:: RECORDED DATA
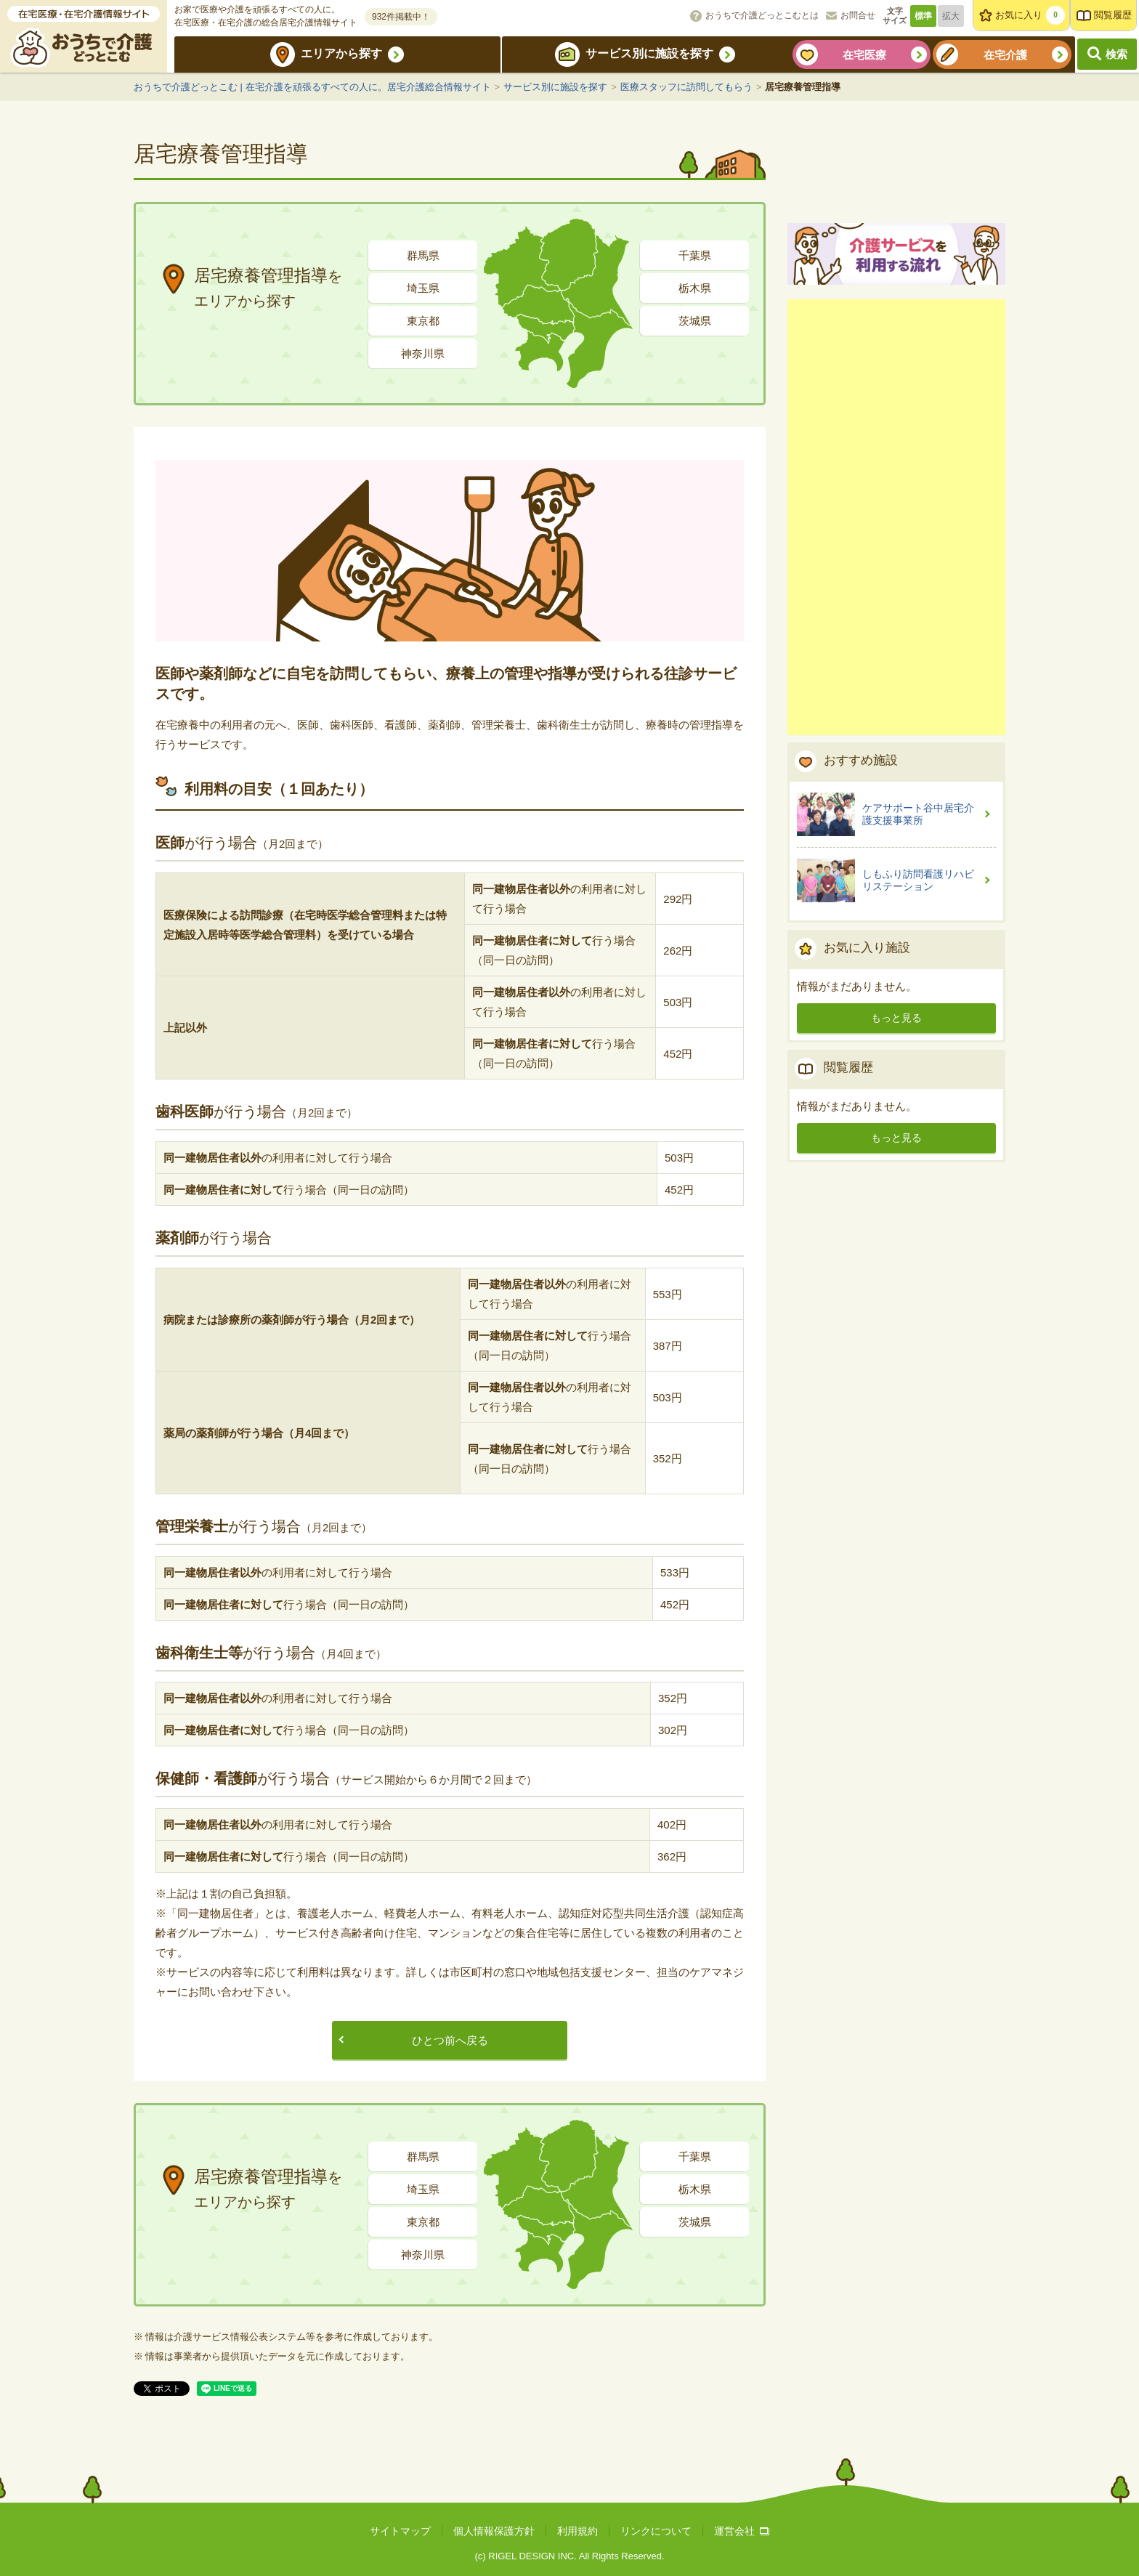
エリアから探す (341, 53)
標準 (923, 16)
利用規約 (577, 2531)
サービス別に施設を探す (649, 53)
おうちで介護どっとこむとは (762, 15)
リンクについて (656, 2531)
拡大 (951, 16)
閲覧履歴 (1113, 14)
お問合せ (857, 15)
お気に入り (1030, 15)
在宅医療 (864, 55)
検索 (1116, 54)
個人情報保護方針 (494, 2531)
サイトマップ (400, 2531)
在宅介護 (1005, 55)
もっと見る (896, 1186)
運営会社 (741, 2531)
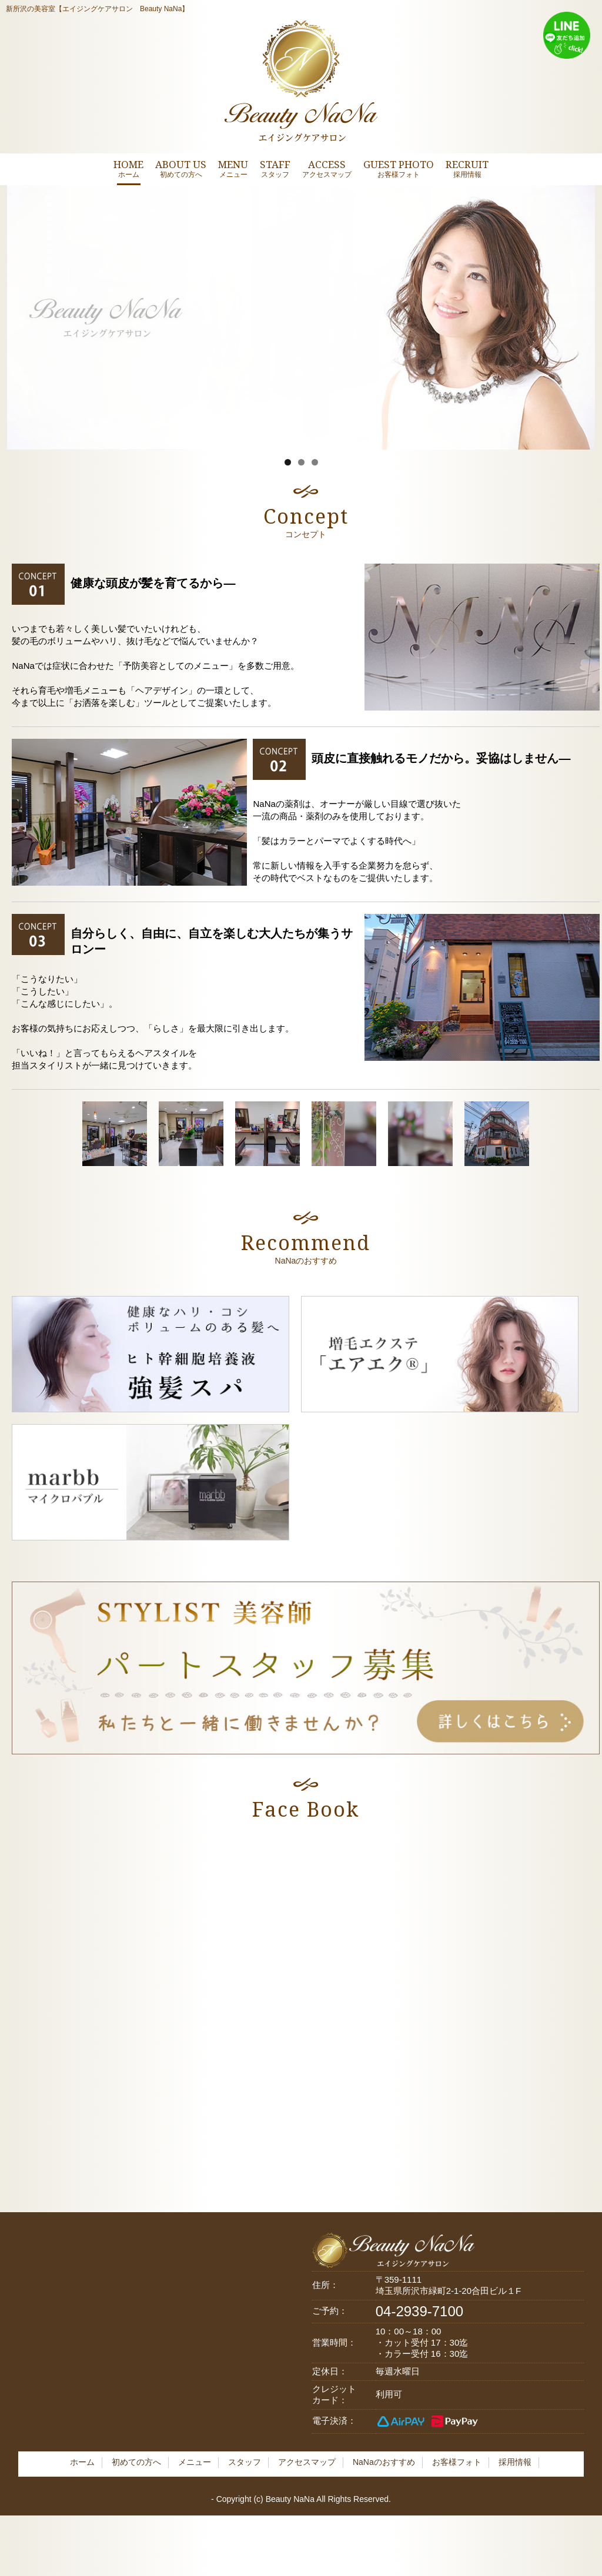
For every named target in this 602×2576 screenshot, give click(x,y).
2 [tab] (301, 462)
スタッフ (244, 2462)
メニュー (194, 2462)
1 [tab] (288, 462)
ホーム (82, 2462)
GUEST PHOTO (398, 168)
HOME (128, 168)
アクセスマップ (307, 2462)
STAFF (275, 168)
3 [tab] (315, 462)
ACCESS (327, 168)
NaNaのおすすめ (384, 2462)
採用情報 (515, 2462)
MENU (233, 168)
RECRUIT (467, 168)
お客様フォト (456, 2462)
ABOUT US (180, 168)
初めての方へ (136, 2462)
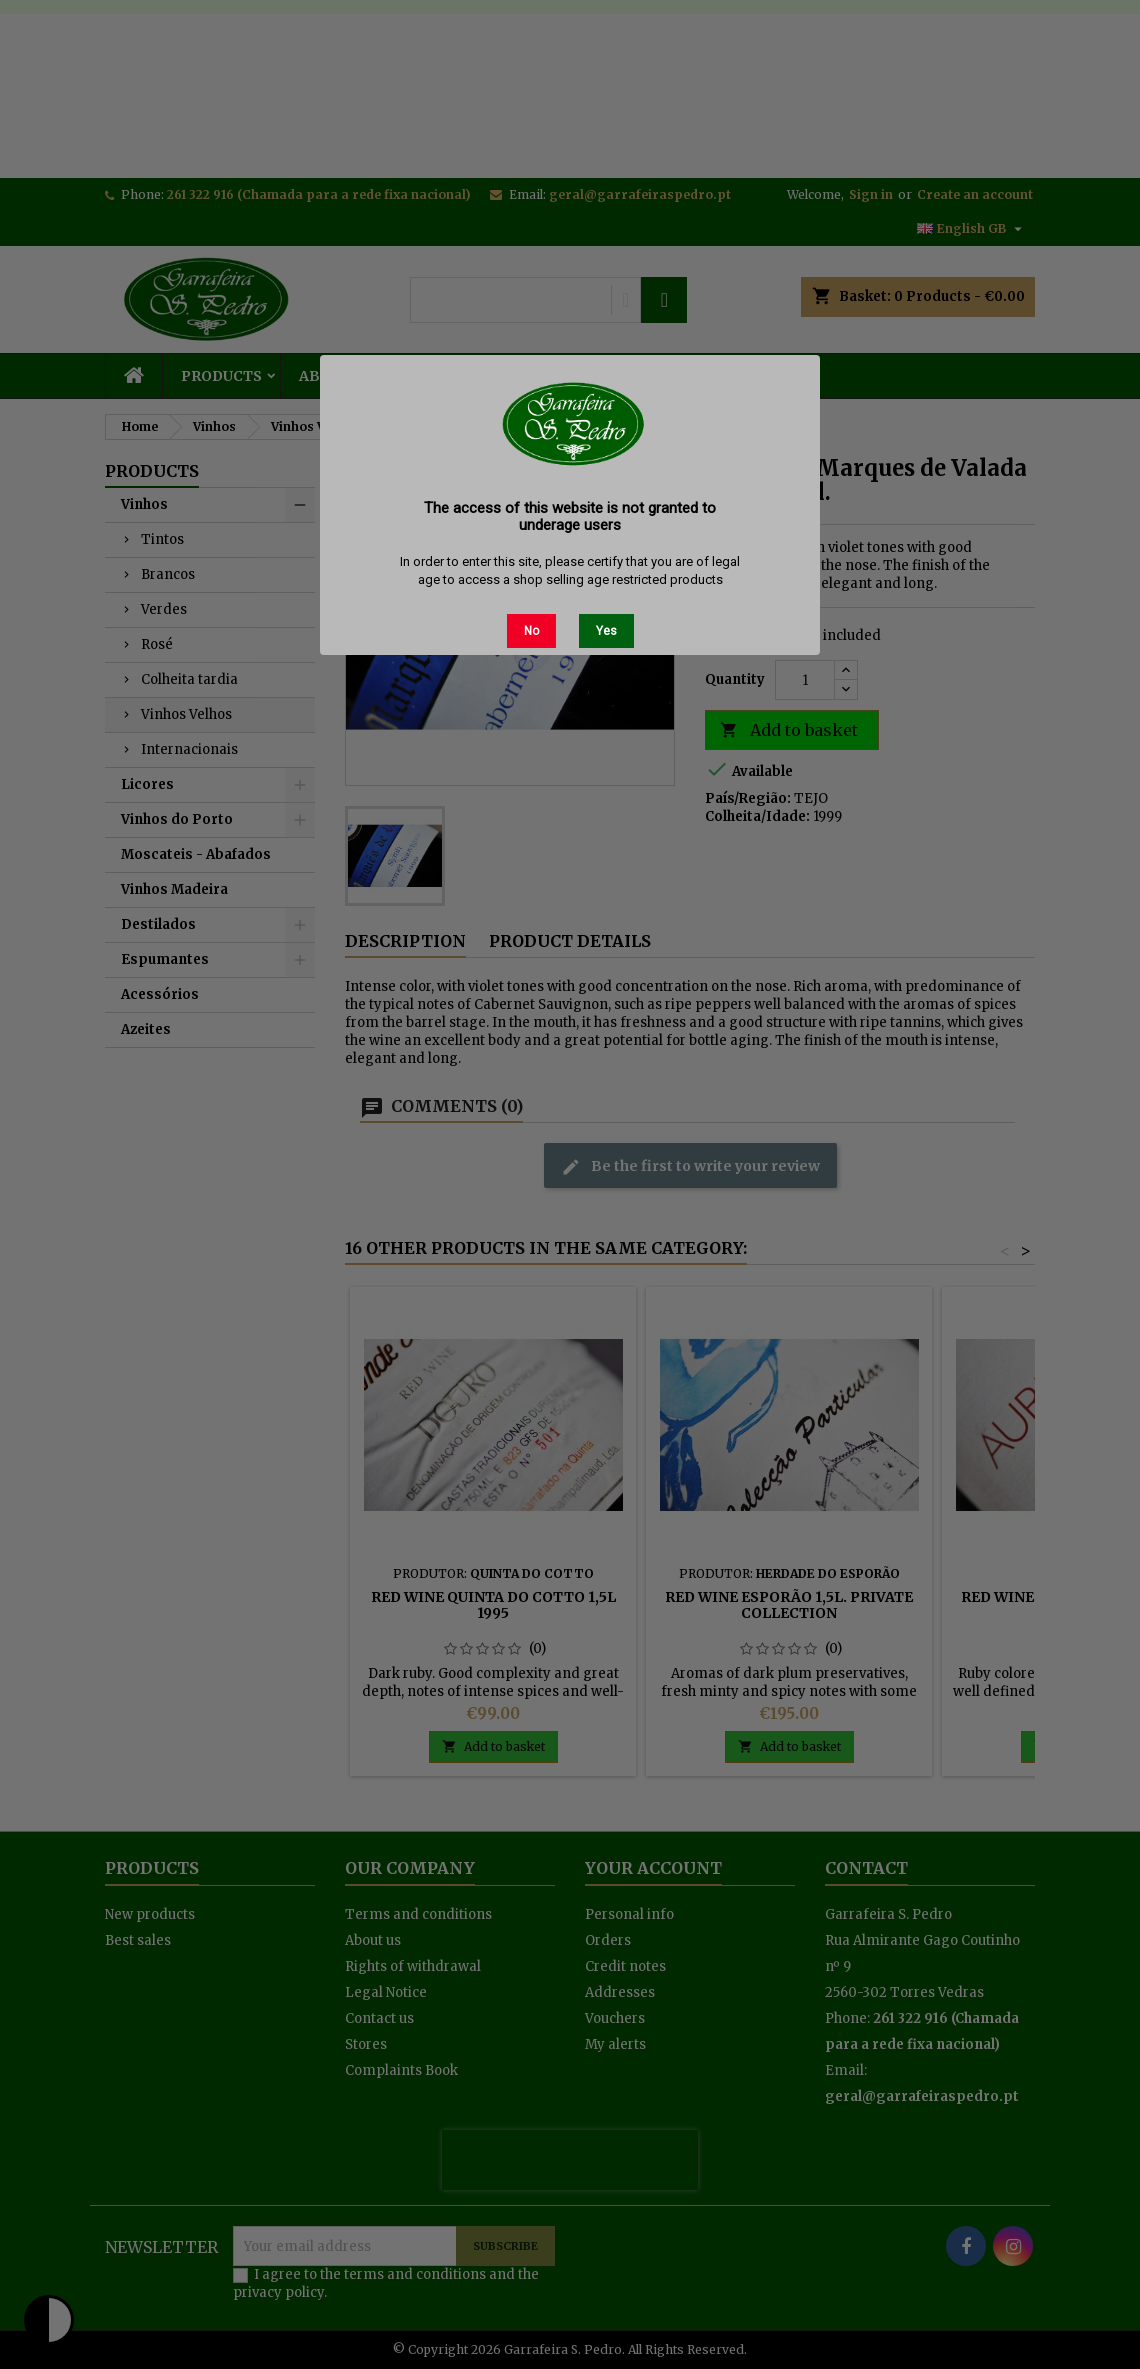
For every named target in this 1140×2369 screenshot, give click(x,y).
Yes (606, 631)
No (531, 631)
::::
• WHAT YOU WILL DO: Rewrite every row above, replacing "screenshot" with "page image" and leaving all other text as it is. Leave out the pictures.

• OUTPUT FOR THIS EXERCISE:
エリアから探す (341, 53)
標準 (923, 16)
利用規約 (577, 2531)
サービス別に施設を探す (649, 53)
おうちで介護どっとこむとは (762, 15)
リンクについて (656, 2531)
拡大 (951, 16)
閲覧履歴 (1113, 14)
お問合せ (857, 15)
お気に入り (1030, 15)
在宅医療 (864, 55)
検索 (1116, 54)
個人情報保護方針 (494, 2531)
サイトマップ (400, 2531)
在宅介護 (1005, 55)
もっと見る (896, 1186)
運営会社 (741, 2531)
For every named target in this 602×2576 page image, give click(x,y).
2 [tab] (301, 462)
スタッフ (244, 2462)
メニュー (194, 2462)
1 [tab] (288, 462)
ホーム (82, 2462)
GUEST PHOTO (398, 168)
HOME (128, 168)
アクセスマップ (307, 2462)
STAFF (275, 168)
3 [tab] (315, 462)
ACCESS (327, 168)
NaNaのおすすめ (384, 2462)
採用情報 (515, 2462)
MENU (233, 168)
RECRUIT (467, 168)
お客様フォト (456, 2462)
ABOUT US (180, 168)
初めての方へ (136, 2462)
For every named target in this 1140×2369 page image, give click(x,y).
Yes (606, 631)
No (531, 631)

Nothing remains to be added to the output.